The estate wasn't closed at the time, and there was no savings account involved.  There was simply no cash deposit banking account (checking or savings) opened in the name of the estate.  As executor, I paid whatever debts my father owed using other funds within the first 4-6 weeks of his death.  This particular check was delivered two months after his death, well before the property on which the taxes were refunded was legally transferred into my name.  Actually, my idiot lawyer wasn't able to get me testamentary letters issued until four months after the death, and it took my lawyer another month to get those papers to me.  This was all going on while the estate was very much open.  As executor, I had the legal right to do with the check as I wished, as long as it was consistent with the proper execution of the estate, which it was.  As a legal matter, it might come down to whether I had reason to believe anyone might contest the will and whether I was acting in good faith when I "tricked" the teller into depositing the money into my checking account.

tuphat said:     Making pleasant convo during transaction would also likely grease the skids.
Latest fake chitchat tellers are required to engage customers in at two different local banks is, "Do you have any plans for the weekend?" Is there one teller training center that all banks send their tellers to for customer service training? I guess they think some customers get that warm fuzzy feeling if a teller feins interest in their personal life, but it's errie how they say the identical script at two separate banks.

DTASFAB said:   
Glitch99 said:     Now we are dividing between the proper remedy, and what you have a chance of getting away with.  While there may not be much chance of anyone pressing charges, endorsing and depositing a check made out to someone else is in fact a crime.
I'd love to get a full legal analysis by both prosecutors and defense attorneys familiar with both check fraud and probate laws on a real situation I had four years ago.  My father died without a spouse and I'm his only child.  I was named as sole executor and sole beneficiary of all his assets in his will.

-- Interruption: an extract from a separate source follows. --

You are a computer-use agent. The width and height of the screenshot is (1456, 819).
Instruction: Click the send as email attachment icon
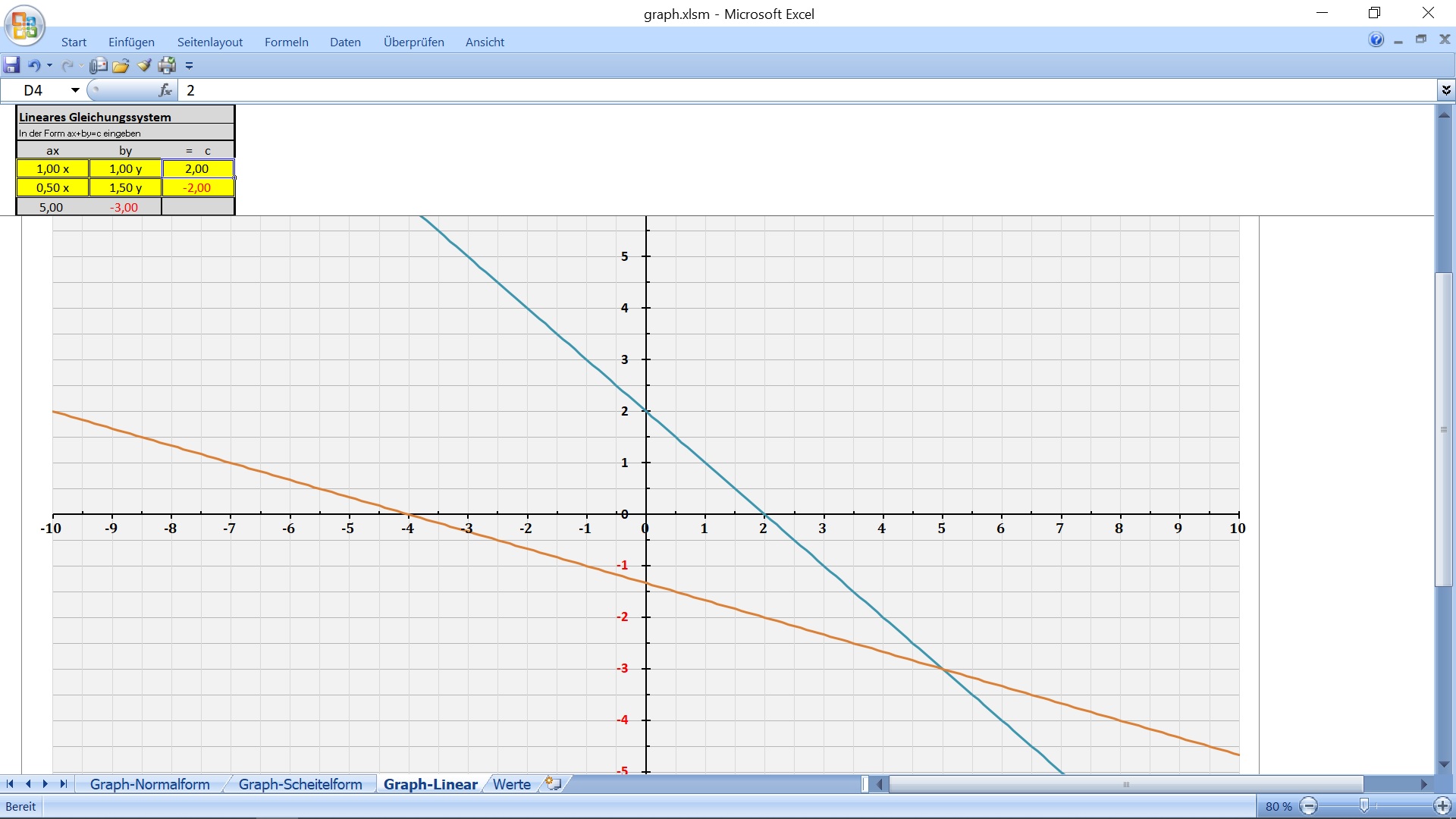click(98, 65)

As an aside, the only assets he had contracted outside of probate to go to anyone besides me was a small amount in a savings account that was left in trust for his brother.

In the months leading up to his death, unbeknownst to us, a few people from the condo development disputed property taxes with the town, and ended up getting all 100+ homeowners in the development a refund check of about $2,000 each.  These checks arrived two months after my father died, so the house was still legally in his name, although I was living there and I would eventually take title a few months later.  I asked if the check could be written out to me instead of to my father, and the condo management company vehemently told me no.  It was a check that was related to the real estate property that as executor I knew I would be entitled to receive as beneficiary.  I wonder if depositing the check into my account rather than going to the trouble to open an estate account was technically illegal under those circumstances.

At one point, I had to open an estate brokerage account, but it was only open for about two days before everything was transferred into my name.  I never had any banking accounts opened in the name of the estate, which I guess was unusual.

  I'd guess that as executor you may have cut a corner or two, but understandably and it still ended up in the right place.  Even if not technically proper, the involvement and endorsement of the estate's executor gives it some degree of legitemacy.  Of course, that's assuming there weren't any estate debts that were written off, where a creditor would've been entitled to the money ahead of you.

And the condo management was correct in refusing to reissue the check - the money belonged to the property owner of record, and they have zero authority to redistribute estate assets.